_DOCUMENT SECTION_
(begin)
Even though rent regulation is not a subsidy program, it stretches public subsidy dollars that prevent evictions and homelessness, including one-time emergency rental assistance grants and ongoing rental assistance in the form of vouchers. As stated by sociologist Matthew Desmond, who advocates for a universal voucher program, “expanding housing vouchers without stabilizing rent would be asking taxpayers to subsidize landlords’ profits.”

 

Rent regulation does not undermine responsible landlords

Opponents of rent regulation often claim that it will result in disinvestment from buildings and increased maintenance issues. Studies have continuously shown, however, that no such link exists. For example, New Jersey is a good place to test the impacts of rent control policies because the state has a range of municipalities with and without rent regulation. Using a sample of 161 communities in New Jersey, a 2015 study published in the journal Cities tested the impact of rent regulation (both its presence and its relative strictness) on housing quality and foreclosure rates (as a proxy for abandonment). It did not find any significant impact on the two variables when controlling for apartment size, income, race, and median rents.

In 2023, CSS polled New Yorkers about a wide range of issues as part of our annual Unheard Third survey. We asked respondents if their rent went up in the past year, and, if so, whether the landlord had made any improvement to their apartment or building. We found that rent regulated tenants (44 percent) who experienced a rent increase were 12 percentage points more likely to see improvements in their buildings compared to unregulated tenants (32 percent).
(end)
_DATA PROVIDED_
(begin)
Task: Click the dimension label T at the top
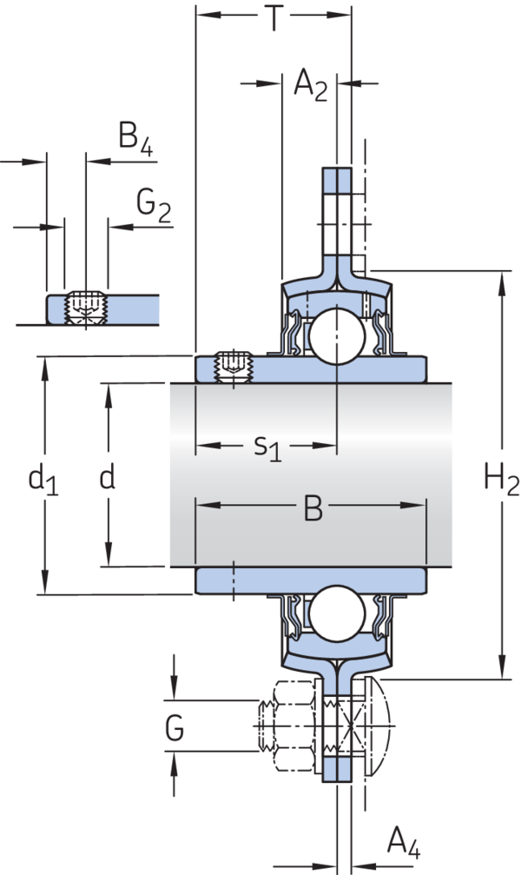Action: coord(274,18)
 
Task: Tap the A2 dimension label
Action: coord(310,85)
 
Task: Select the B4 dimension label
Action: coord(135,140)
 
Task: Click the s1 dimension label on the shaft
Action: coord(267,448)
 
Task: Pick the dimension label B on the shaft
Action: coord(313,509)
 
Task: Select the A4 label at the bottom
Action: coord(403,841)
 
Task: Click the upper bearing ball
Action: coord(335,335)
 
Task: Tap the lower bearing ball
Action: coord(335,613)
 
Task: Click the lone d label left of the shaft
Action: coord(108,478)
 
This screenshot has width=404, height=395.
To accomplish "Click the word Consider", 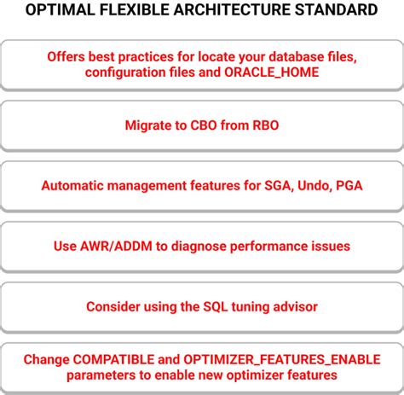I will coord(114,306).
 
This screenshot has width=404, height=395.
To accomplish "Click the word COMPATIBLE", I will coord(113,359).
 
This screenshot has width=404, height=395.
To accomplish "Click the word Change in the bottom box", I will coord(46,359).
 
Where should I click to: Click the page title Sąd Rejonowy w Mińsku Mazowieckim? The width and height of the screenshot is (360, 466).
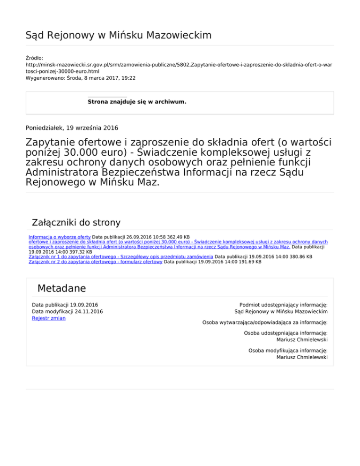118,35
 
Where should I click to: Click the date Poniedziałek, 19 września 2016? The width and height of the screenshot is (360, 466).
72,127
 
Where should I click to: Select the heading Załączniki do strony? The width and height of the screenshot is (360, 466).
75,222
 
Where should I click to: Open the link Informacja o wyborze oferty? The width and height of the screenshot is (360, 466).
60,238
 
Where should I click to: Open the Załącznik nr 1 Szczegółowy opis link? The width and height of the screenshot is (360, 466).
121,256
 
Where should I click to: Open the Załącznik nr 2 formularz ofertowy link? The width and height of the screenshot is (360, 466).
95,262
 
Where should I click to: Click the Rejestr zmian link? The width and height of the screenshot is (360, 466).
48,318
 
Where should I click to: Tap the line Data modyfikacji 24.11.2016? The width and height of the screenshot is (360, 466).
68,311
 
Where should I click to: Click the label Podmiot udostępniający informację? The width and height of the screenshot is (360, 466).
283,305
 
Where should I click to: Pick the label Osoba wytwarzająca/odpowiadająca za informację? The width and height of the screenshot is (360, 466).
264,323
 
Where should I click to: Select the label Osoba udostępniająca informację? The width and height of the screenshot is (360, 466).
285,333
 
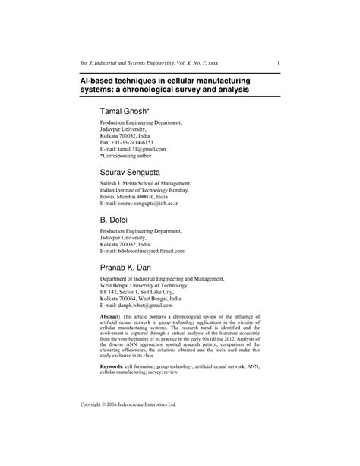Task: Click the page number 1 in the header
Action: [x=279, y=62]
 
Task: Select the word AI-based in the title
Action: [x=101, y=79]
(end)
(begin)
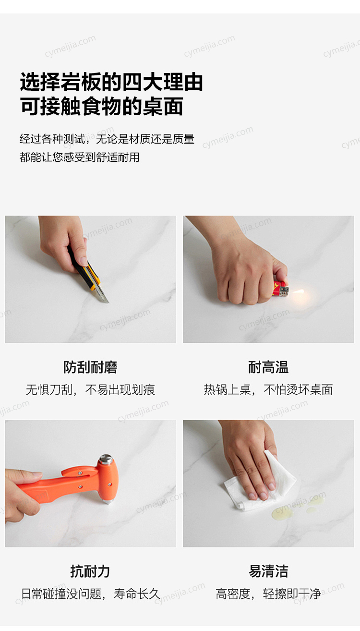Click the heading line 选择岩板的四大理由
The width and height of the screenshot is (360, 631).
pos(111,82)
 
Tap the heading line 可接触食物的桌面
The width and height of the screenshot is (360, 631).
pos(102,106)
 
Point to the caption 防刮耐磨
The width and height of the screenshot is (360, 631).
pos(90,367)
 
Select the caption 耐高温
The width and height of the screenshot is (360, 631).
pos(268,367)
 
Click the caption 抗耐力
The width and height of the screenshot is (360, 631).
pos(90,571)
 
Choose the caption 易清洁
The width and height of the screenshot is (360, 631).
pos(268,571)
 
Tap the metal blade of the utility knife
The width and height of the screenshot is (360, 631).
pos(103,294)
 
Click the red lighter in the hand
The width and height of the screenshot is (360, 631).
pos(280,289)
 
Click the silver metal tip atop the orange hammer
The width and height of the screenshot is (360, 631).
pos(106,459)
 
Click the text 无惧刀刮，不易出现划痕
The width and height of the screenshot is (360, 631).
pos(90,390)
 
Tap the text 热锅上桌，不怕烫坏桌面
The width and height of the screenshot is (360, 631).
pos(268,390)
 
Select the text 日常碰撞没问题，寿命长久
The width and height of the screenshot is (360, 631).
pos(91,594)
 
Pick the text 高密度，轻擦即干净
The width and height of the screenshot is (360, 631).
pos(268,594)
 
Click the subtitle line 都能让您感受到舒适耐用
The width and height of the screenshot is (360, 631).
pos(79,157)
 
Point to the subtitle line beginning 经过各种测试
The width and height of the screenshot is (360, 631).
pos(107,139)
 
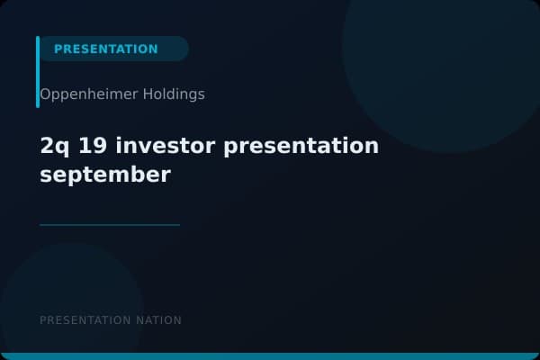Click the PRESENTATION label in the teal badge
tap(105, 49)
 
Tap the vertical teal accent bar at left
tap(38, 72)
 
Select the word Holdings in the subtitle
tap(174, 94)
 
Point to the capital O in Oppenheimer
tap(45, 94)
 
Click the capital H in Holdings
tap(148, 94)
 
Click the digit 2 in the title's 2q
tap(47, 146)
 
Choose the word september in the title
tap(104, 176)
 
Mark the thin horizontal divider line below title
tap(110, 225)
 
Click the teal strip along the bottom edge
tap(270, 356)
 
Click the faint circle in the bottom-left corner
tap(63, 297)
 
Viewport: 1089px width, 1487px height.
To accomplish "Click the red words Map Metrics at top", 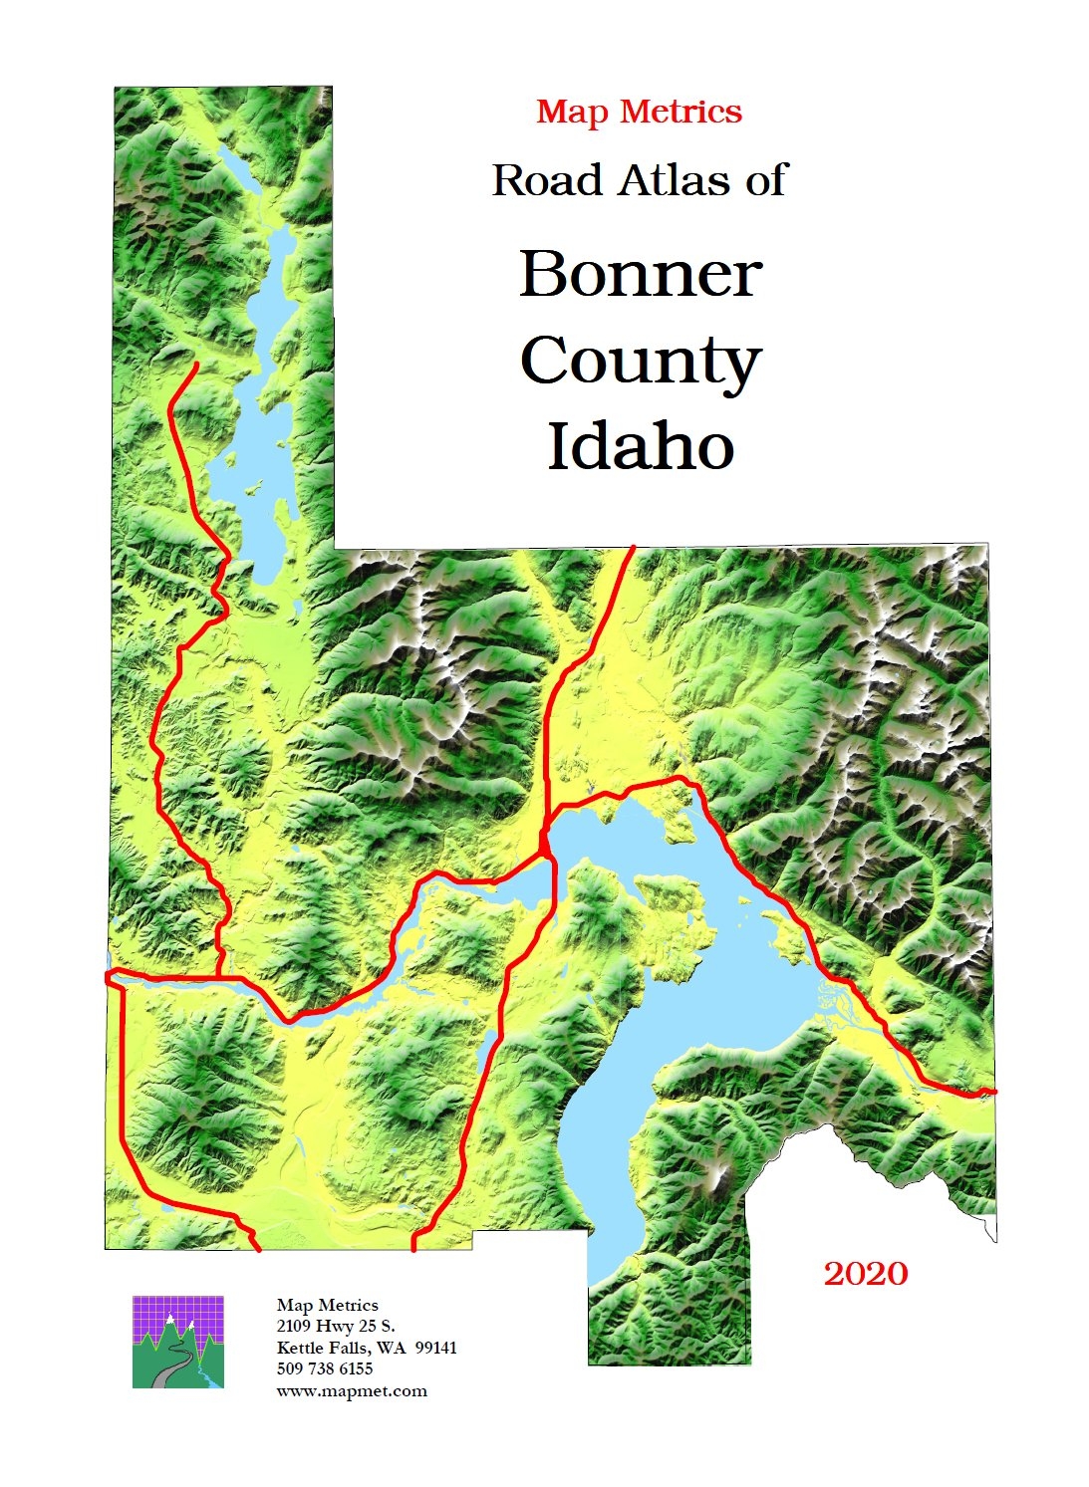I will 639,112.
(end)
(begin)
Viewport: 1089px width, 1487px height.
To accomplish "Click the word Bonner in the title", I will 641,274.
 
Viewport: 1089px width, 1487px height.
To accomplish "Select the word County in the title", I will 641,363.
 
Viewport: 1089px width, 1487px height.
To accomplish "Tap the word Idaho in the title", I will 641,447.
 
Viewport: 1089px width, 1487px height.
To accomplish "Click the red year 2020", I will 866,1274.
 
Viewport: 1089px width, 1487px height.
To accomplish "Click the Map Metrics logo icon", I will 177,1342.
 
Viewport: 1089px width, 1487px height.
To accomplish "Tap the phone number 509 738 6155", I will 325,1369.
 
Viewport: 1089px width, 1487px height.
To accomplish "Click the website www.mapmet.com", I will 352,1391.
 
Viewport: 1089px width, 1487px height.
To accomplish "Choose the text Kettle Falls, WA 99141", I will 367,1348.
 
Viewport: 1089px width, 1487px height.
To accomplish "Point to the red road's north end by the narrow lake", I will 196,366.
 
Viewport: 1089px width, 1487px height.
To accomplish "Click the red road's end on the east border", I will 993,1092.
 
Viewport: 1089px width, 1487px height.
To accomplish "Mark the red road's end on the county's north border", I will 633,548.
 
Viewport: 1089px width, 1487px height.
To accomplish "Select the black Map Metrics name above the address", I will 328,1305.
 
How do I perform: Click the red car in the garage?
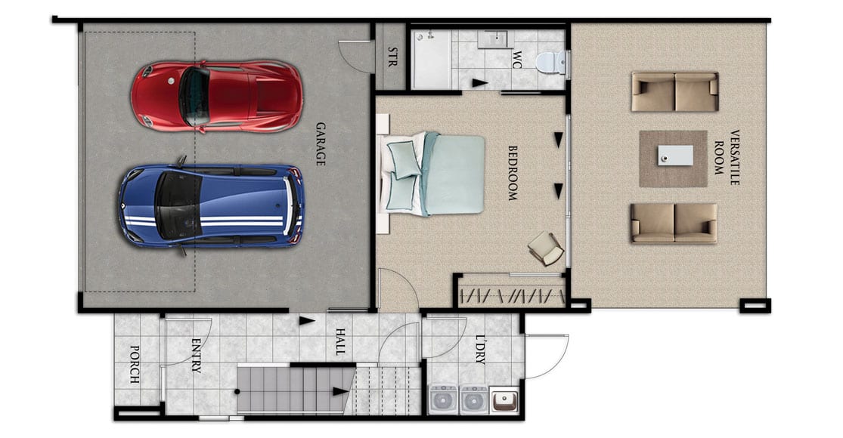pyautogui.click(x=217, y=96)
(end)
_LIST OF TASKS_
1/ In the rent regulation text, which factors did the 2015 New Jersey study control for when testing the impact on housing quality and foreclosure rates?
2/ In the listing, lay out everything from the line containing "Click the silver" down to the line containing "pos(91,594)" as a numbered list, skipping blank lines.

_ANSWERS TO THE EXERCISE_
1/
- apartment size
- income
- race
- median rents

2/
1. Click the silver metal tip atop the orange hammer
2. The width and height of the screenshot is (360, 631).
3. pos(106,459)
4. Click the text 无惧刀刮，不易出现划痕
5. The width and height of the screenshot is (360, 631).
6. pos(90,390)
7. Tap the text 热锅上桌，不怕烫坏桌面
8. The width and height of the screenshot is (360, 631).
9. pos(268,390)
10. Select the text 日常碰撞没问题，寿命长久
11. The width and height of the screenshot is (360, 631).
12. pos(91,594)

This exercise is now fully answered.